- Task description -
Write out each line of the records that has "Given" in it.

- Supplied records -

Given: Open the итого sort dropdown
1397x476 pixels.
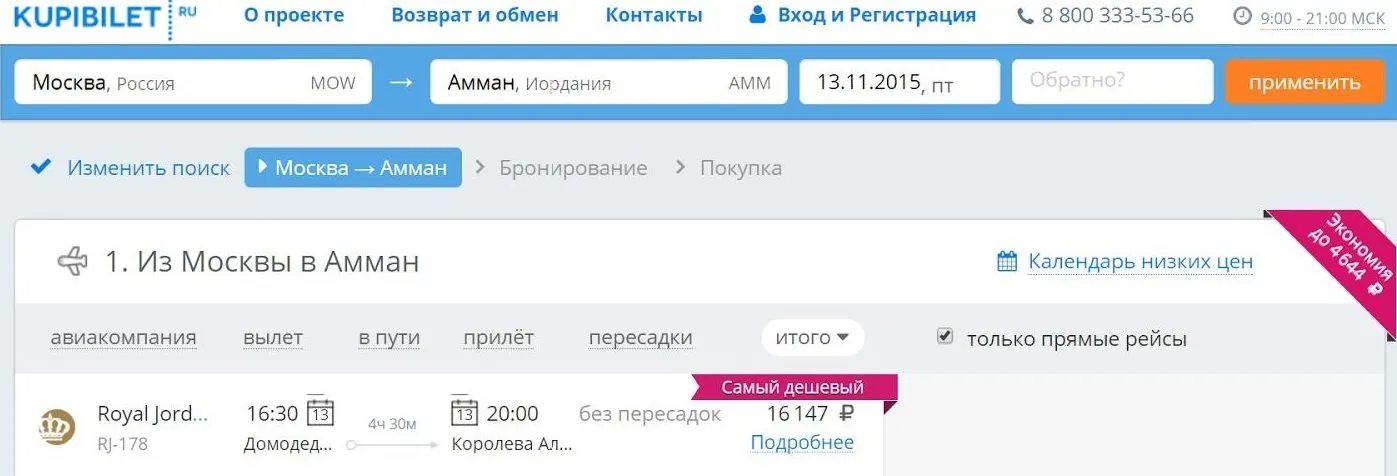Looking at the screenshot, I should tap(812, 338).
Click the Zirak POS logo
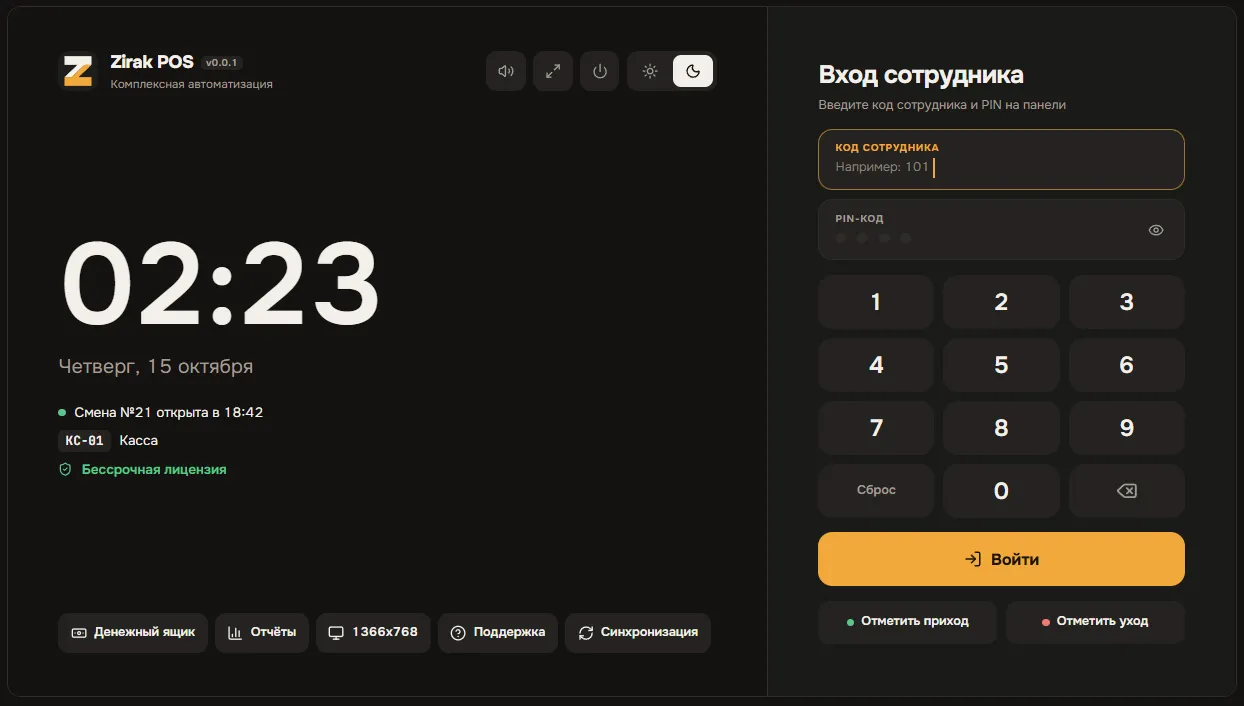The height and width of the screenshot is (706, 1244). pos(77,71)
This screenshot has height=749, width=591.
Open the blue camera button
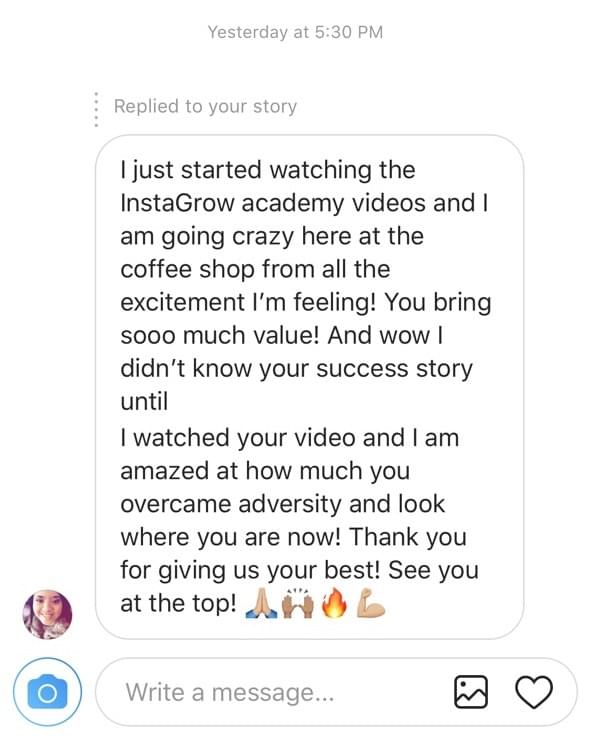pos(47,692)
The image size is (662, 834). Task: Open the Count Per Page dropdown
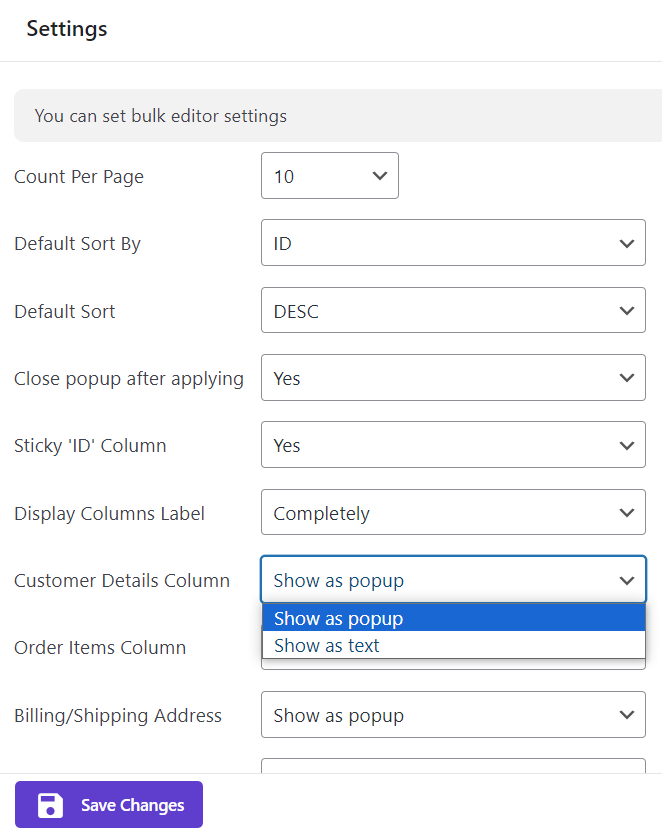(x=329, y=176)
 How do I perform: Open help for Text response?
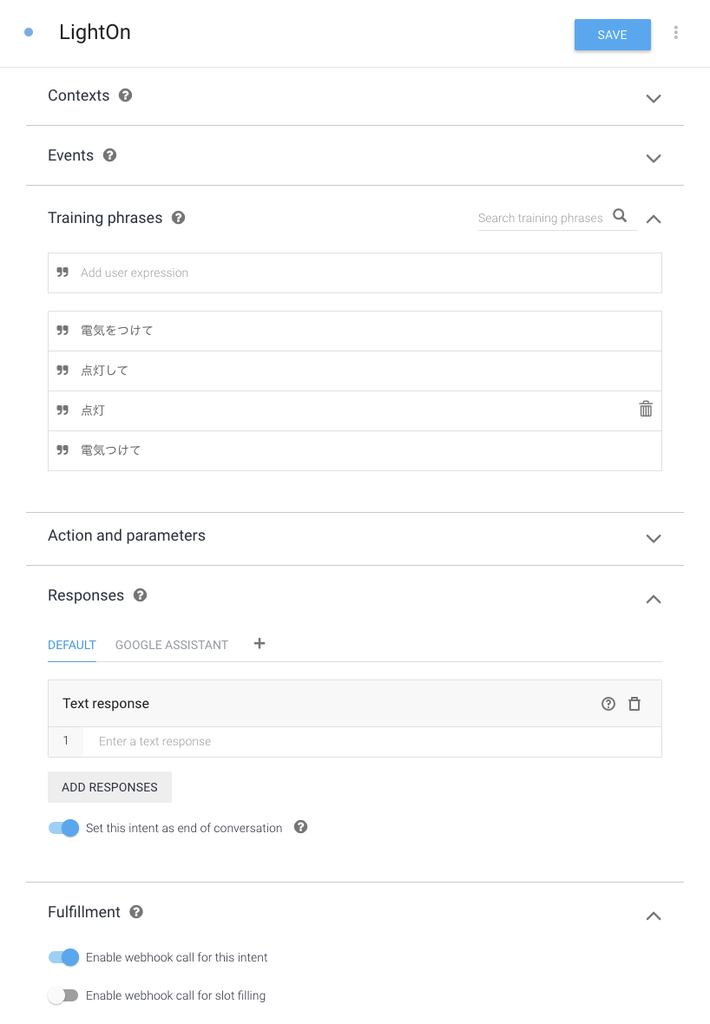[608, 704]
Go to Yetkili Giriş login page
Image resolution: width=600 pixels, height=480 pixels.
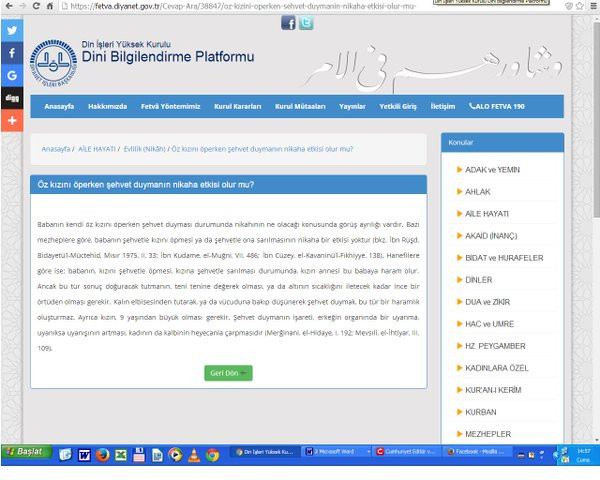(398, 106)
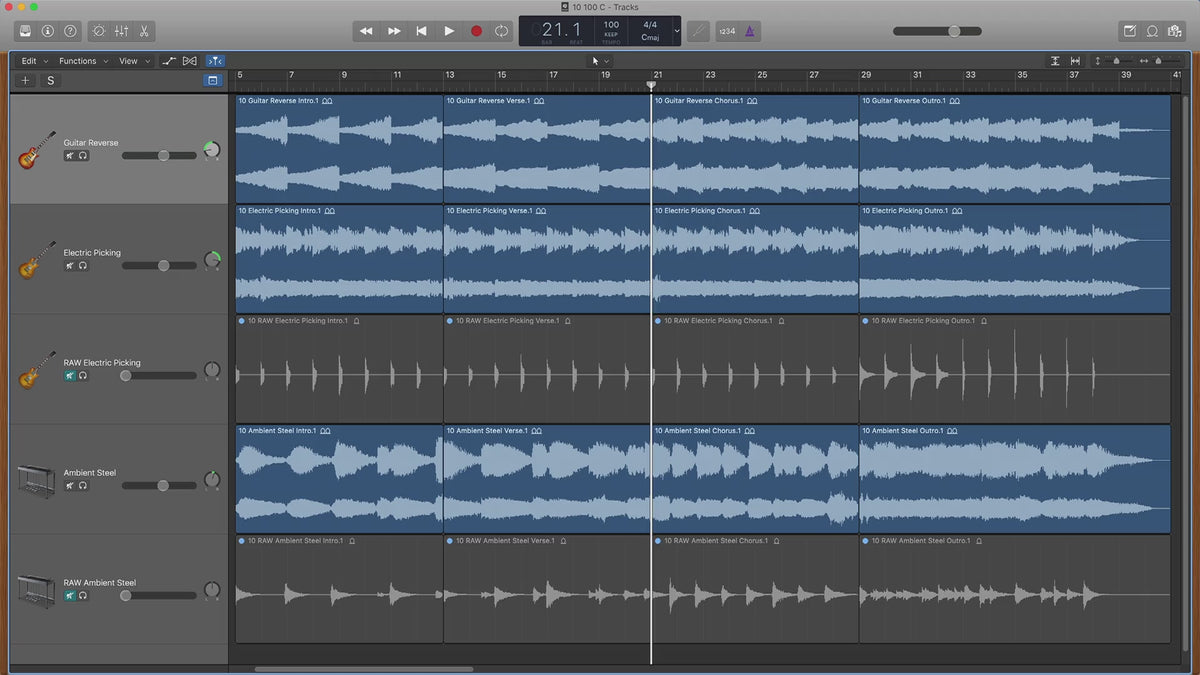The width and height of the screenshot is (1200, 675).
Task: Add a new track with plus button
Action: point(26,81)
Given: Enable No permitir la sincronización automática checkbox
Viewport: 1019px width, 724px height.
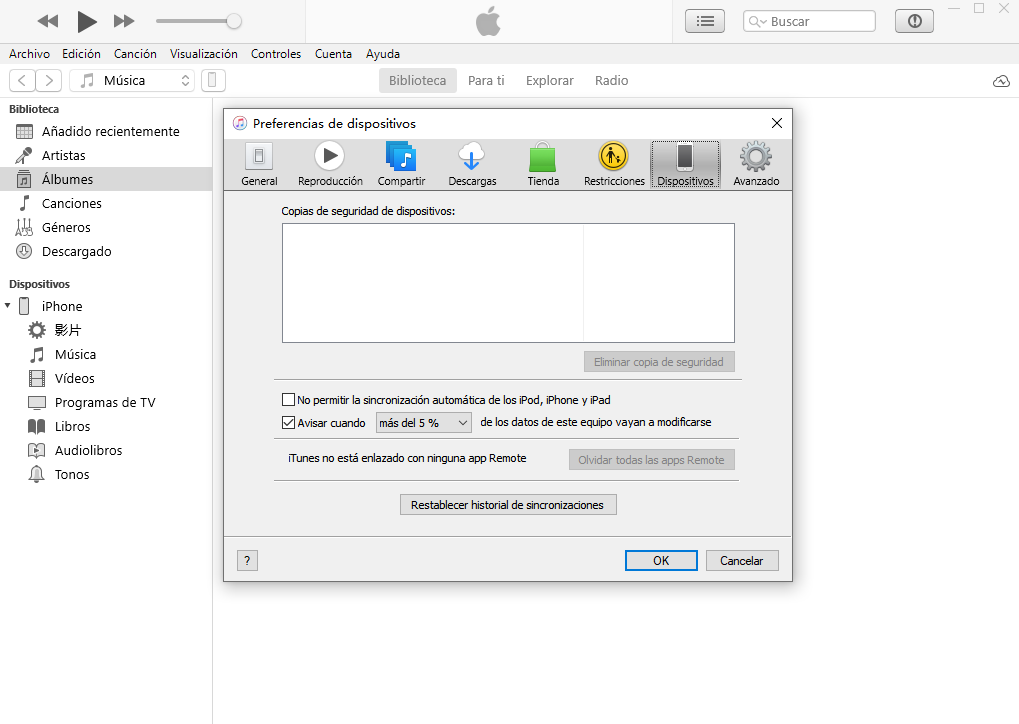Looking at the screenshot, I should [289, 400].
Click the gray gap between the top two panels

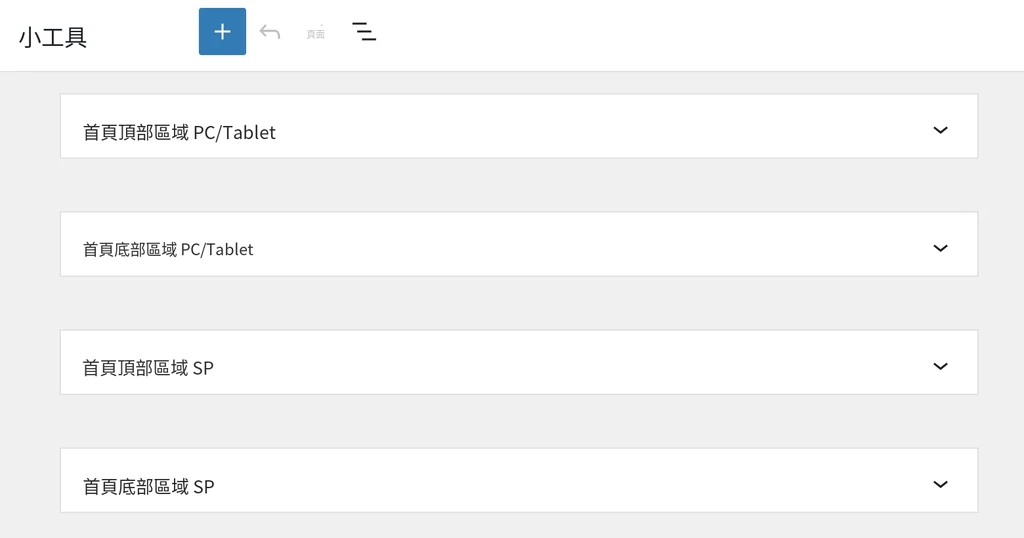pos(519,185)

- Response -
Given: Open the итого sort dropdown
Given: Enable No permitir la sincronización automática checkbox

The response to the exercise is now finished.